To use discounted cash flow (DCF) analysis to estimate the value creation associated with anti-vascular endothelial growth factor (VEGF) genetic therapy for neovascular age-related macular degeneration (nAMD). Economic analysis. Adults undergoing serial intravitreal anti-VEGF injections in 1 eye for nAMD. Discounted cash flow modeling with scenario analysis was used to derive a present value for a 1-time alternative treatment to lifelong anti-VEGF treatment for nAMD. Multiple sensitivity analyses were performed on the basis of patient age at time of first injection and frequency interval of intravitreal injection. Present values of DCF and scenario analyses. Discounted cash flow analysis of intravitreal anti-VEGF treatment for nAMD resulted in a base-case valuation of $208 420.61,$219 093.31, and $17 379.41 for a 1-time alternative treatment to aflibercept, ranibizumab, and bevacizumab, respectively. This figure covaried significantly with anti-VEGF agent according to the patient age at first injection ($78 323.19-$292 449.87) and frequency of injections ($148 422.91-$388 096.81). In addition, for bevacizumab, variability was driven by the hypothetical degree of clinical superiority of 1-time therapy to repeated intravitreal injections due to reduction in adverse events ($17 379.41-$18 250.79) or reduction in direct or indirect costs associated with age-related macular degeneration ($17 379.41-$657 406.55). Anti-VEGF gene therapy approaches can create significantly different value propositions based on the agent modeled, patient age at first injection, frequency of injections, and clinical profile of the medication. Although the use of aflibercept or ranibizumab as a comparative cost metric is logical from a bioequivalence perspective, the disparity in medication costs should not be the primary value driver in applied models.
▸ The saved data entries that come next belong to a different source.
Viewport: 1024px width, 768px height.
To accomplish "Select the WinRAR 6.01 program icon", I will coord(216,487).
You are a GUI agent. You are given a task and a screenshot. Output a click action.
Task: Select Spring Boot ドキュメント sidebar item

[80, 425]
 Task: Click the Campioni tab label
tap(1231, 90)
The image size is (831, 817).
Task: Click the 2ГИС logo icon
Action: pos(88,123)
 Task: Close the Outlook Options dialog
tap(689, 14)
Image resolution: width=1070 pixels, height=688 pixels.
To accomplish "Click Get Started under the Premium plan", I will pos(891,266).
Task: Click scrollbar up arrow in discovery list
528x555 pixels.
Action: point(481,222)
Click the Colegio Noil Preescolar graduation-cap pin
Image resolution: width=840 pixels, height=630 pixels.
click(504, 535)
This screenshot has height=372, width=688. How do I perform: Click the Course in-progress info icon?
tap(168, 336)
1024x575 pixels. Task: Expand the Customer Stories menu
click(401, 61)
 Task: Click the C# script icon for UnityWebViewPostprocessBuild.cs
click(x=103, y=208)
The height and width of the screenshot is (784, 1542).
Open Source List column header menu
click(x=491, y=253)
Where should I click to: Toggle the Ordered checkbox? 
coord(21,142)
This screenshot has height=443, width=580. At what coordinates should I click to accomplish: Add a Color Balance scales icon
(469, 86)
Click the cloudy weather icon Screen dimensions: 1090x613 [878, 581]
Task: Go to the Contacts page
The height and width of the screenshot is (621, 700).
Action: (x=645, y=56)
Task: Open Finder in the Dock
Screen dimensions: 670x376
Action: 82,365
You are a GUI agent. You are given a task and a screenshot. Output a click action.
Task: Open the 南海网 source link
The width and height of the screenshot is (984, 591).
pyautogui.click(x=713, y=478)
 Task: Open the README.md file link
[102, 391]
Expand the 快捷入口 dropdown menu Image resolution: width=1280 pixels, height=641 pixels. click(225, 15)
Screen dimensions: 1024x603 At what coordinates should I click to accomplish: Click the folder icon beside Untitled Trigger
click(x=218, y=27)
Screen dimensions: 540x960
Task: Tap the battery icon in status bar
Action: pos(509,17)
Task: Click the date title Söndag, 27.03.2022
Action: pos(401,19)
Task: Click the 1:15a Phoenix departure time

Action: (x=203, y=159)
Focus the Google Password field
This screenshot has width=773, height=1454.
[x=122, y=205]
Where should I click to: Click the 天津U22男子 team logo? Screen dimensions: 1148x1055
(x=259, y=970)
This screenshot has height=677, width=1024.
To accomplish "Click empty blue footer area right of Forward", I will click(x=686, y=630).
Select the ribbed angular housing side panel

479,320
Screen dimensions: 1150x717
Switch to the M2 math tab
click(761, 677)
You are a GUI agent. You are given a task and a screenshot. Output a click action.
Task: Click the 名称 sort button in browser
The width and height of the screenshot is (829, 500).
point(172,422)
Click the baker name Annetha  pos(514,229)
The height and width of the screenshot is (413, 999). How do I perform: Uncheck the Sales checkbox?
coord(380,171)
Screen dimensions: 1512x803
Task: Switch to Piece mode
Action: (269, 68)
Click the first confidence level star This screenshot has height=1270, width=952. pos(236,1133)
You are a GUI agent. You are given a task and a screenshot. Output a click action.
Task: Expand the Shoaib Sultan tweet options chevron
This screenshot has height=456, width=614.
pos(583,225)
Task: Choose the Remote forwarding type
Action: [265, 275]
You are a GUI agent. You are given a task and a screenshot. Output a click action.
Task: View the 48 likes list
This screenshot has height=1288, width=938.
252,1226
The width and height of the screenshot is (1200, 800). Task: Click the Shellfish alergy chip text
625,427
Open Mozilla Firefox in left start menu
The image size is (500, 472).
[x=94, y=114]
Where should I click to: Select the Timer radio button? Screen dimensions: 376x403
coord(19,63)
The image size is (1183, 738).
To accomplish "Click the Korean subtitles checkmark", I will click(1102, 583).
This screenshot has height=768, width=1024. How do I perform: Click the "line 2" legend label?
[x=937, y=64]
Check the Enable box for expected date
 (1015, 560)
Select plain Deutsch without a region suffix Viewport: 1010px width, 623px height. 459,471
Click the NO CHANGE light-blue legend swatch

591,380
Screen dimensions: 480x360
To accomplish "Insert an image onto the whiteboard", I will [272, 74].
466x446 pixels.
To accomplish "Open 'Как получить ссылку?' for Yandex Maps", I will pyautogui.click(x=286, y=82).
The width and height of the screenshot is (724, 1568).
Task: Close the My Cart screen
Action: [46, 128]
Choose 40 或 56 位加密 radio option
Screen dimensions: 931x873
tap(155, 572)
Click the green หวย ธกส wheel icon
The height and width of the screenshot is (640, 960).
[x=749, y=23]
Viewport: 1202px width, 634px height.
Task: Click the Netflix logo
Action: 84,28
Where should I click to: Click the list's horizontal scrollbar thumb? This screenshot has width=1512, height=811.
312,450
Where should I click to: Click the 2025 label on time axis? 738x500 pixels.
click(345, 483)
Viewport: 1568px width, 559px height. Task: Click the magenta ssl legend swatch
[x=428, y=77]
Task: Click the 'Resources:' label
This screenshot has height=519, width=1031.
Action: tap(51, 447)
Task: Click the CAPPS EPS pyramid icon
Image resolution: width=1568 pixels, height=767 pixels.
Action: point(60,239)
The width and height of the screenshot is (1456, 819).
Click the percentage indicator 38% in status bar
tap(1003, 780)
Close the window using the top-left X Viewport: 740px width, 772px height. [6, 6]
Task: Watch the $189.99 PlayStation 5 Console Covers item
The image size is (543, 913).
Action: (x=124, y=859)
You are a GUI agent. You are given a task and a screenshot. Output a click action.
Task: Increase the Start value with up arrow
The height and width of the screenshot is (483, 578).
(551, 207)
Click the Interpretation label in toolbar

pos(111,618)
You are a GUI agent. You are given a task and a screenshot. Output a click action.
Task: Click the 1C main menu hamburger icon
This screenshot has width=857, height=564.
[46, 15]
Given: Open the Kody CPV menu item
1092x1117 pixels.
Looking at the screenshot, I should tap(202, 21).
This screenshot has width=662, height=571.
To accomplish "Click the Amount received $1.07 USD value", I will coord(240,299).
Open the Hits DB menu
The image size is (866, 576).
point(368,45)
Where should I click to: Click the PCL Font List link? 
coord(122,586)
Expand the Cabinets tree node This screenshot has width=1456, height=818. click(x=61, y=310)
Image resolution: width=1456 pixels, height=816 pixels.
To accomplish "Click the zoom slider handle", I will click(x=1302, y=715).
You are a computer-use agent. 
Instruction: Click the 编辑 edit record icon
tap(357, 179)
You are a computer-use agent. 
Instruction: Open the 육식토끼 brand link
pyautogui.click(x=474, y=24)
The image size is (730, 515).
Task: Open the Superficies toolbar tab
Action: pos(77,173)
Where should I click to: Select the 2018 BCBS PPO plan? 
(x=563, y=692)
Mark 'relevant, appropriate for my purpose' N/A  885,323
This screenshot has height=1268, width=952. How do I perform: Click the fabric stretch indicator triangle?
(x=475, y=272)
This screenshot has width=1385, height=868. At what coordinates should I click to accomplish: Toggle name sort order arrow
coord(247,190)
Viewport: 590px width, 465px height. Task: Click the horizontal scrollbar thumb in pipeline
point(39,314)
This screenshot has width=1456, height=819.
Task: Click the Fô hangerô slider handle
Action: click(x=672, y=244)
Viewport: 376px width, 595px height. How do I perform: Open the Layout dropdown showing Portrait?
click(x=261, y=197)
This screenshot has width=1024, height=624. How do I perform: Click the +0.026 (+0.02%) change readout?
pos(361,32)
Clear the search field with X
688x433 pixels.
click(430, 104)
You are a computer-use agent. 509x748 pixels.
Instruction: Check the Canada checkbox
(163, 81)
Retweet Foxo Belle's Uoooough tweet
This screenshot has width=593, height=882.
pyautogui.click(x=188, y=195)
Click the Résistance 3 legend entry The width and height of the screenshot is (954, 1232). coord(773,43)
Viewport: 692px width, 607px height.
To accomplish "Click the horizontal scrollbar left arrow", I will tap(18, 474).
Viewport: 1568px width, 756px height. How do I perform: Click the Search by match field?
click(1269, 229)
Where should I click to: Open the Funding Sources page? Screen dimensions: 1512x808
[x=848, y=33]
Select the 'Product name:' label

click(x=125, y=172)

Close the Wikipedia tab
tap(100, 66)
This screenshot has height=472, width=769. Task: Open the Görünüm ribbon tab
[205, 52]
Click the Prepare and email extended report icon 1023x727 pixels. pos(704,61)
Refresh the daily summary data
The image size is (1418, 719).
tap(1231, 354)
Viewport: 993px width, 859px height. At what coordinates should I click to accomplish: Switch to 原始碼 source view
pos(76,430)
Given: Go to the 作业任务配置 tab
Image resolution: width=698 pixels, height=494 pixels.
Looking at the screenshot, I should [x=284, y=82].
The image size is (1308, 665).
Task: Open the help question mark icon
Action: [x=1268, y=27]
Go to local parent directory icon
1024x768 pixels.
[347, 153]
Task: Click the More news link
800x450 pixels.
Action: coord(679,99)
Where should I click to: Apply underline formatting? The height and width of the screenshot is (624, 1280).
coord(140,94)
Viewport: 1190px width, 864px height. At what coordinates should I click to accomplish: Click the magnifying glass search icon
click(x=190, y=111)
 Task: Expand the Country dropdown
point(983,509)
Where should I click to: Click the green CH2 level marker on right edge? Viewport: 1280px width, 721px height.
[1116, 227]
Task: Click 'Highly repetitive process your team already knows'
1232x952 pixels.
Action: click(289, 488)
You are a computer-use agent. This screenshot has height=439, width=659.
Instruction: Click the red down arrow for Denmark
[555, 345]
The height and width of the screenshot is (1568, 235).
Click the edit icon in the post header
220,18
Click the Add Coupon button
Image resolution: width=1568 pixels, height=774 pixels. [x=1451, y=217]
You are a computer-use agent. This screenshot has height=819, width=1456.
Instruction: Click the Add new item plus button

Instead, bevacizumab should be the base case ($17 379.41), with additional value driven from an improvement in quality of life through clinical superiority. A reduction in direct and indirect costs can be used to approximate the value from maintained visual acuity, which is elaborated in the DCF analysis approach described in this article. This model can serve as a basis for assessing the price ceiling of myriad gene therapy approaches. Given the high present values for these therapeutics, innovative costing and reimbursement mechanisms should be further explored, with contingencies for sustained efficacy.